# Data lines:

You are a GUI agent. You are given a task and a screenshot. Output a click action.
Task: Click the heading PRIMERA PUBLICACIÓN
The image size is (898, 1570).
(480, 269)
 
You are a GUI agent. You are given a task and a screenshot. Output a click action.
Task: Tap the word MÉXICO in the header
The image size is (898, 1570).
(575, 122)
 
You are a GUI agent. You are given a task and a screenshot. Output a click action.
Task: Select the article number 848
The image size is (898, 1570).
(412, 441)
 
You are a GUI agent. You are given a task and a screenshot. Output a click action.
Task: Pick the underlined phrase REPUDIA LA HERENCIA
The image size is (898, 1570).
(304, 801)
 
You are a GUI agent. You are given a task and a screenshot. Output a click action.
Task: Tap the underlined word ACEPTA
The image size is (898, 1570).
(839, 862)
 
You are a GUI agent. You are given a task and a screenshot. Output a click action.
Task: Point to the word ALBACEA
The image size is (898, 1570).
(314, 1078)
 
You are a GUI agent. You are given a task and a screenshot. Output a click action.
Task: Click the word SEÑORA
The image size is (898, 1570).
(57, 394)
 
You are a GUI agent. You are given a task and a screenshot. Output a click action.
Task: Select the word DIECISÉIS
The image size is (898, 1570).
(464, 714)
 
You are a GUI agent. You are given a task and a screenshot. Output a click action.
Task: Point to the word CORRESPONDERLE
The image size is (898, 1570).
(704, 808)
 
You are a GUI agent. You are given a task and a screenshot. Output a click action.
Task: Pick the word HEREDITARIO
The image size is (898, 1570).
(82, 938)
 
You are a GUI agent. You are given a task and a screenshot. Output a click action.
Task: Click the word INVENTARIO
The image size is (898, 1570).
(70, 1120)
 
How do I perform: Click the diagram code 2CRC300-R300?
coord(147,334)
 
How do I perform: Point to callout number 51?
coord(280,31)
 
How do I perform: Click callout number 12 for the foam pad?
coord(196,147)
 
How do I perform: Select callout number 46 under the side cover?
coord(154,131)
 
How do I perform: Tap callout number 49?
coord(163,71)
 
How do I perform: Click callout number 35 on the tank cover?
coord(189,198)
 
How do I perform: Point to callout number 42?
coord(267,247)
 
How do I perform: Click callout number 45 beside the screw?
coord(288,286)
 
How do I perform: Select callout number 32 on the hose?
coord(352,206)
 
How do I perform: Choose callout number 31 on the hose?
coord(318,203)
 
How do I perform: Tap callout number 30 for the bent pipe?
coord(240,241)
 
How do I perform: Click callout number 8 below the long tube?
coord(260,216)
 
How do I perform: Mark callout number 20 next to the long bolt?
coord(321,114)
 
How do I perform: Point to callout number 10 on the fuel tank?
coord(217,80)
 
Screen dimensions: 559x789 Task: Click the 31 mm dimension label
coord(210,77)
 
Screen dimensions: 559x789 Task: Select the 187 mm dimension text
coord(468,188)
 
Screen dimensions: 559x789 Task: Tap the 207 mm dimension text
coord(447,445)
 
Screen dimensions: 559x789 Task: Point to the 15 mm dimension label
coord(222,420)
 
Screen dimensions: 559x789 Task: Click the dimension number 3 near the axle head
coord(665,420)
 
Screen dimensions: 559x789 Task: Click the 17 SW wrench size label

# YOUR OBJECTIVE:
Please rewrite the records above as a Markdown table with two columns, "Number" and "Line", giving each non-blank line its own numbered row.

# FINAL RESULT:
| Number | Line |
|---|---|
| 1 | You are a GUI agent. You are given a task and a screenshot. Output a click action. |
| 2 | Task: Click the heading PRIMERA PUBLICACIÓN |
| 3 | The image size is (898, 1570). |
| 4 | (480, 269) |
| 5 | You are a GUI agent. You are given a task and a screenshot. Output a click action. |
| 6 | Task: Tap the word MÉXICO in the header |
| 7 | The image size is (898, 1570). |
| 8 | (575, 122) |
| 9 | You are a GUI agent. You are given a task and a screenshot. Output a click action. |
| 10 | Task: Select the article number 848 |
| 11 | The image size is (898, 1570). |
| 12 | (412, 441) |
| 13 | You are a GUI agent. You are given a task and a screenshot. Output a click action. |
| 14 | Task: Pick the underlined phrase REPUDIA LA HERENCIA |
| 15 | The image size is (898, 1570). |
| 16 | (304, 801) |
| 17 | You are a GUI agent. You are given a task and a screenshot. Output a click action. |
| 18 | Task: Tap the underlined word ACEPTA |
| 19 | The image size is (898, 1570). |
| 20 | (839, 862) |
| 21 | You are a GUI agent. You are given a task and a screenshot. Output a click action. |
| 22 | Task: Point to the word ALBACEA |
| 23 | The image size is (898, 1570). |
| 24 | (314, 1078) |
| 25 | You are a GUI agent. You are given a task and a screenshot. Output a click action. |
| 26 | Task: Click the word SEÑORA |
| 27 | The image size is (898, 1570). |
| 28 | (57, 394) |
| 29 | You are a GUI agent. You are given a task and a screenshot. Output a click action. |
| 30 | Task: Select the word DIECISÉIS |
| 31 | The image size is (898, 1570). |
| 32 | (464, 714) |
| 33 | You are a GUI agent. You are given a task and a screenshot. Output a click action. |
| 34 | Task: Point to the word CORRESPONDERLE |
| 35 | The image size is (898, 1570). |
| 36 | (704, 808) |
| 37 | You are a GUI agent. You are given a task and a screenshot. Output a click action. |
| 38 | Task: Pick the word HEREDITARIO |
| 39 | The image size is (898, 1570). |
| 40 | (82, 938) |
| 41 | You are a GUI agent. You are given a task and a screenshot. Output a click action. |
| 42 | Task: Click the word INVENTARIO |
| 43 | The image size is (898, 1570). |
| 44 | (70, 1120) |
| 45 | How do I perform: Click the diagram code 2CRC300-R300? |
| 46 | coord(147,334) |
| 47 | How do I perform: Point to callout number 51? |
| 48 | coord(280,31) |
| 49 | How do I perform: Click callout number 12 for the foam pad? |
| 50 | coord(196,147) |
| 51 | How do I perform: Select callout number 46 under the side cover? |
| 52 | coord(154,131) |
| 53 | How do I perform: Tap callout number 49? |
| 54 | coord(163,71) |
| 55 | How do I perform: Click callout number 35 on the tank cover? |
| 56 | coord(189,198) |
| 57 | How do I perform: Point to callout number 42? |
| 58 | coord(267,247) |
| 59 | How do I perform: Click callout number 45 beside the screw? |
| 60 | coord(288,286) |
| 61 | How do I perform: Select callout number 32 on the hose? |
| 62 | coord(352,206) |
| 63 | How do I perform: Choose callout number 31 on the hose? |
| 64 | coord(318,203) |
| 65 | How do I perform: Tap callout number 30 for the bent pipe? |
| 66 | coord(240,241) |
| 67 | How do I perform: Click callout number 8 below the long tube? |
| 68 | coord(260,216) |
| 69 | How do I perform: Mark callout number 20 next to the long bolt? |
| 70 | coord(321,114) |
| 71 | How do I perform: Point to callout number 10 on the fuel tank? |
| 72 | coord(217,80) |
| 73 | Screen dimensions: 559x789 Task: Click the 31 mm dimension label |
| 74 | coord(210,77) |
| 75 | Screen dimensions: 559x789 Task: Select the 187 mm dimension text |
| 76 | coord(468,188) |
| 77 | Screen dimensions: 559x789 Task: Tap the 207 mm dimension text |
| 78 | coord(447,445) |
| 79 | Screen dimensions: 559x789 Task: Point to the 15 mm dimension label |
| 80 | coord(222,420) |
| 81 | Screen dimensions: 559x789 Task: Click the dimension number 3 near the axle head |
| 82 | coord(665,420) |
| 83 | Screen dimensions: 559x789 Task: Click the 17 SW wrench size label |